At 08:26 AM 3/26/03 -0500, eric.dunn@ca.transport.bombardier.com wrote:
>Dan Emory wrote:
>_______________________________
> >>In a structured Frame document, the "writer's intent" is replaced by 
> the EDD
>and template designer's intent, which is to specifically address issues of
>readability, enhancement of comprehension and meaning, and (often) corporate
>document standards whose purposes (even in formatting) are to assure that the
>document maximizes product usability and safety.

Eric Dunn wrote:
>_______________________________
>
>But if you share the content, are you really aiming to share the designers
>intent and corporate standards? It would seem to me you're sharing content for
>reuse by others. See my conclusion below, but to enforce corporate 
>identity, you
>will always have to specify the exact DTP and possibly even OS or Printer 
>to be
>used.


When it comes to end user documentation in particular, the main goals in the
use of XML are:

1. During the development of end user structured documents, to be able, in 
a collaborative
authoring and review environment, to use XML/XSL/XSLT for the interchange 
with team
members of all or portions of a document team members who use diverse 
XML-aware DTPs, with
preservation of the original formatting (and even possibly the original 
layout) as an option.
This would allow team members to make comments or even corrections directly 
in the
structured document, using attributes to identify the team member who makes 
each
such comment or correction.

2. To facilitate information retrieval, reuse, and management, as well as
change control and similar activities by parsing such structured XML 
documents into their
constituent elements for storage in an enterprise database repository, from 
which the entire
document, or any part thereof, can be easily retrieved (and possibly) 
reconstituted for delivery
in the form and format requested by diverse users within and outside the 
enterprise.
=========================================================
Of course, there are many kinds of information, and the objective of XML is 
to handle
all all of it.

1. There's information that comes from a database, where XML combined
with XSL and XSLT can serve as a very high end report generator which not only
structures the database output in any desired way, but also formats it for 
specific needs.

2. There's also data which comes in as XML which is converted via XSLT so 
that it
conforms to a prescribed database schema, allowing it to be added into an
existing database

3. There's engineering and scientific source data, including chemical or 
mathematical
formulae, process control data, design data, patent data, test data, 
research data,
or whatever.

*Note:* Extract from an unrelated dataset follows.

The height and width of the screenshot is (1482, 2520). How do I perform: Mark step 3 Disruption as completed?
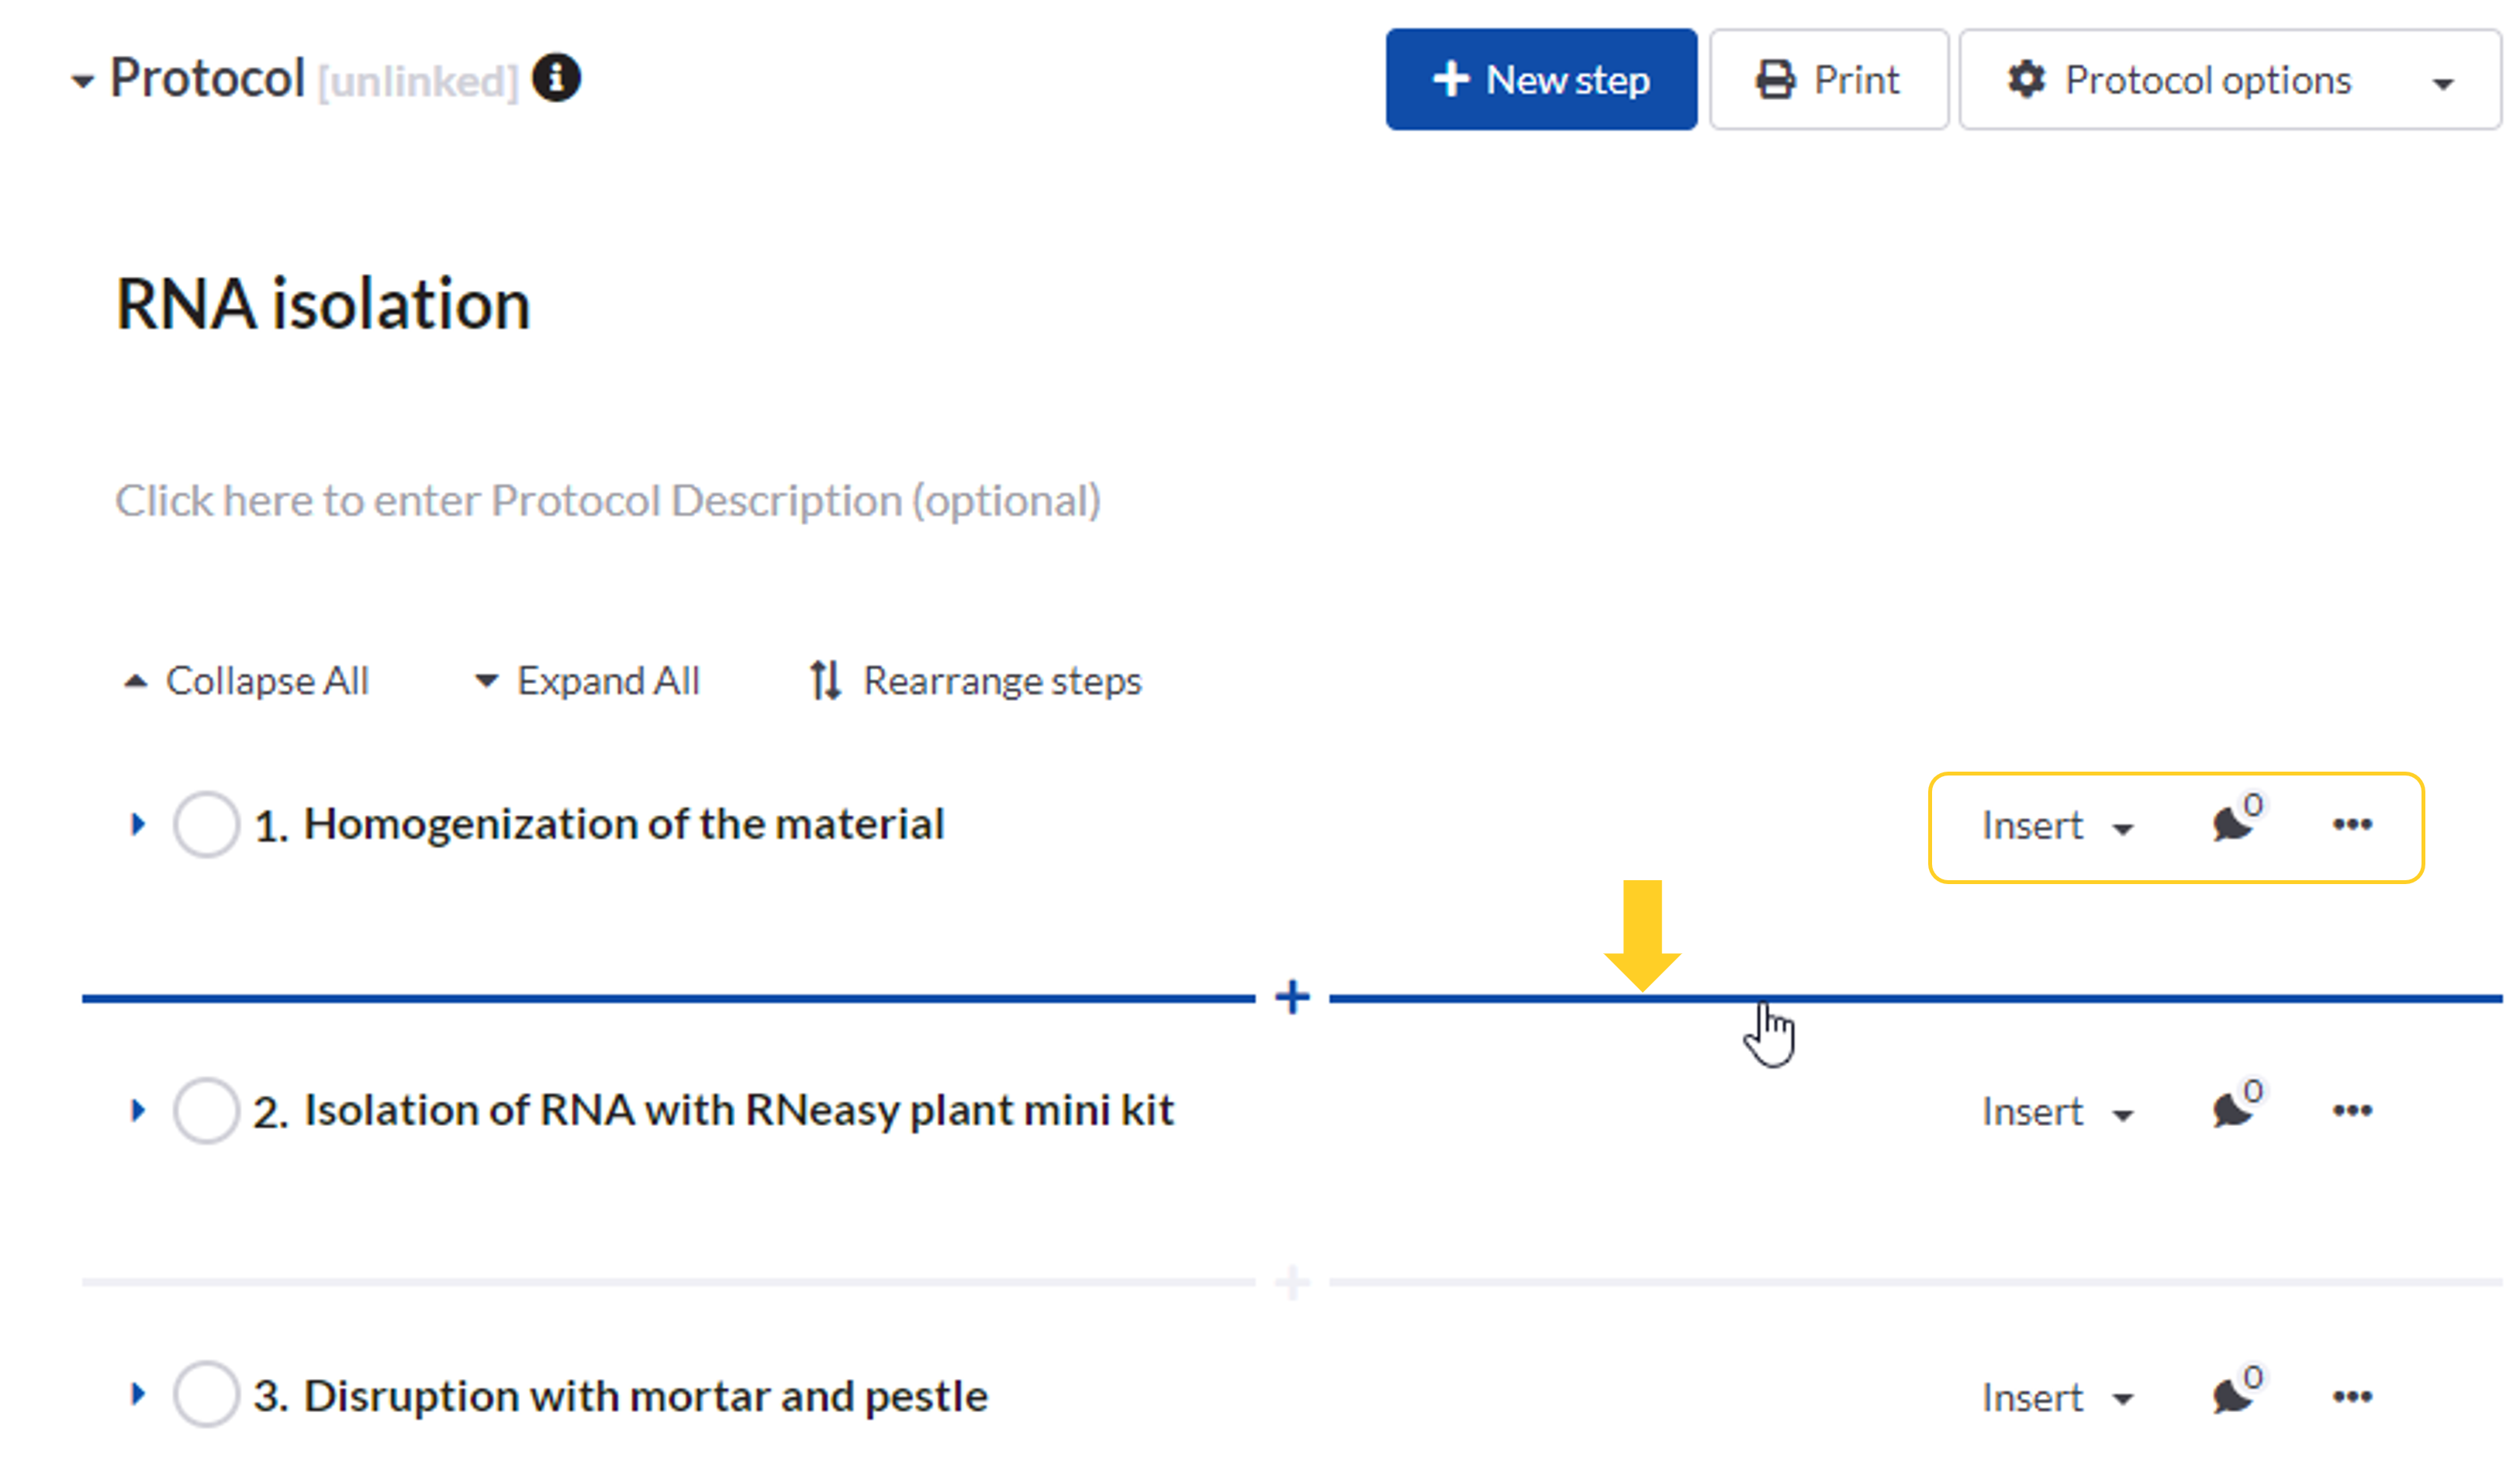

Such data may be used in an infinity of different ways by 
diverse users,
including non-human one. I'd even include musical compositions and medical 
patient
data in this category.

4. And then there's the kind of information which most of us on the various 
framers and
tech writer lists are primarily concerned with--end user information in the 
form of
technical manuals, on-line help, systems and procedures manuals, theses,
technical books, scientific articles, etc. This is also the kind of 
information which is
one of the concerns of the Oasis OpenOffice initiative. In many cases, this 
kind
of information is procedurally oriented.

In end user documentation, the paramount goal is to take bits and pieces of
raw source data and massage it into a coherent whole which enhances
comprehension, meaning, and readability, as well as facilitating the 
ability of end users
to easily and quickly locate all the pertinent information needed to perform a
particular task. Document structure itself must be designed to facilitate 
those goals.

The design and implementation of a good end user document is an exercise
in organization of content, plus clarity, precision, and, most importantly,
human engineering. Layout and formatting design play a crucial role in 
achieving success.

WYSIWYG DTPs made it possible to fully integrate format and layout into the
design of end-user documentation, resulting in vast improvements in
quality and usability. To subordinate, as you do, Eric, all those advances 
in the
interests of conforming to the XML or SGML standard is indeed Stalinist 
(your word).
It would return end user document design to the dark ages before the emergence
of high-end WYSISYG DTPs such as FrameMaker.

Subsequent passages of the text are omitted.